L’image, photo ou cinéma, est effectivement l’un des plus grands producteurs d’émotions, ces mêmes émotions que les propagandistes de masse au milieu du 20ème siècle ou encore aujourd’hui sait si bien manipuler. Ces sujets si graves et importants méritent sans doute une sorte de « neutralité » filmique, « cette profondeur, cette froide brutalité et si peu de pitié pour le spectateur » évoquées par le résistant polonais Jan Karski, à propos de Shoah dont il est l’un des témoins principaux.

Sylvie

La Zone d’Intérêt, Jonathan Glazer

Le septième art peut-il encore envisager de traiter de la Shoah d’une manière radicalement différente de ce qui a déjà été fait ? Jonathan Glazer répond ‘oui’ avec son film La Zone d’Intérêt.

Considéré comme un chef-d’œuvre par certains et qui aurait sans doute pu recevoir la palme d’or à Cannes en 2023, ce film en fait la démonstration stupéfiante et glaçante, c’est le choc frontal de l’inattendu, de l’impossible qui fut pourtant réalité, le choc du ‘comment cela fut-il possible ?’, le choc de l’inimaginable qui vous sidère.
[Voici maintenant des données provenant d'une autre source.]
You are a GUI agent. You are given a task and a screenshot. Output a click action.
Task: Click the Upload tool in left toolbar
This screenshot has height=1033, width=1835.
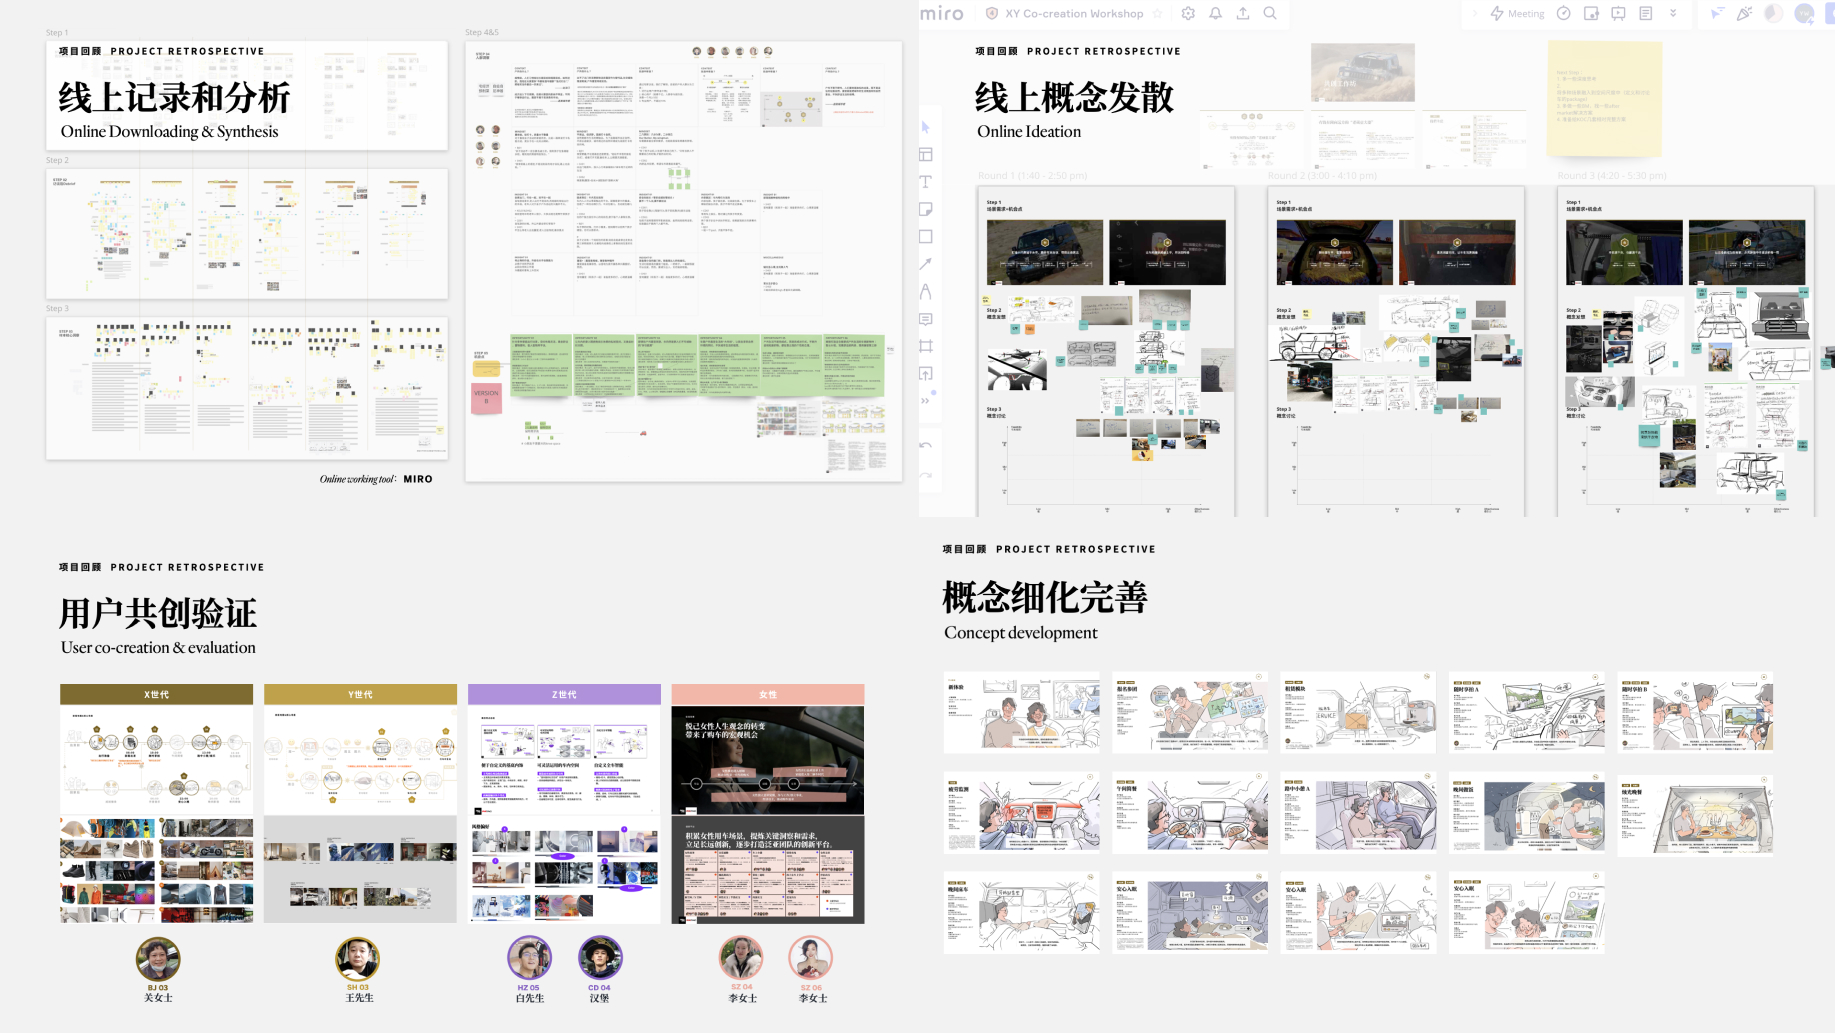[x=926, y=374]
C’est un pari risqué mais courageux que de se concentrer sur la vie quotidienne du commandant d’Auschwitz Rudolf Höss et de sa famille. Jonathan Glazer s’inspire du roman éponyme de Martin Amis paru en 2014 et des mémoires de Rudolf Höss.  Dans une interview, le réalisateur justifie son choix de rester ‘à l’extérieur’ du camp par le fait que ‘l’intérieur’ a déjà été montré à maintes reprises et qu’il n’y a plus rien à dire ou à montrer. Néanmoins, la maison paradisiaque des Höss a pour horizon d’une part les barbelés, les miradors, le haut des baraquements, les cheminées et la fumée qui en sort, d’autre part les bruits permanents, les cris et les hurlements, la brutalité des coups donnés aux déportés, le bruit de trains qui arrivent pour débarquer leur cargaison humaine, les coups de feu, tous ces bruits d’horreur que le spectateur identifie tout de suite mentalement tant les images des camps d’extermination sont imprimées dans sa mémoire. Glazer voit juste : inutile de montrer ce que l’on connaît déjà, car, en effet, suggérer est peut-être, à certains égards, bien pire (théorie toujours développée par Hitchcock). Ainsi, le choix du réalisateur semble être une parfaite illustration du concept d’Hannah Arendt sur ‘la banalité du mal’ tant les personnages semblent totalement déshumanisés, telles des mécaniques à visage humain, accomplissant des tâches sans se poser la moindre question.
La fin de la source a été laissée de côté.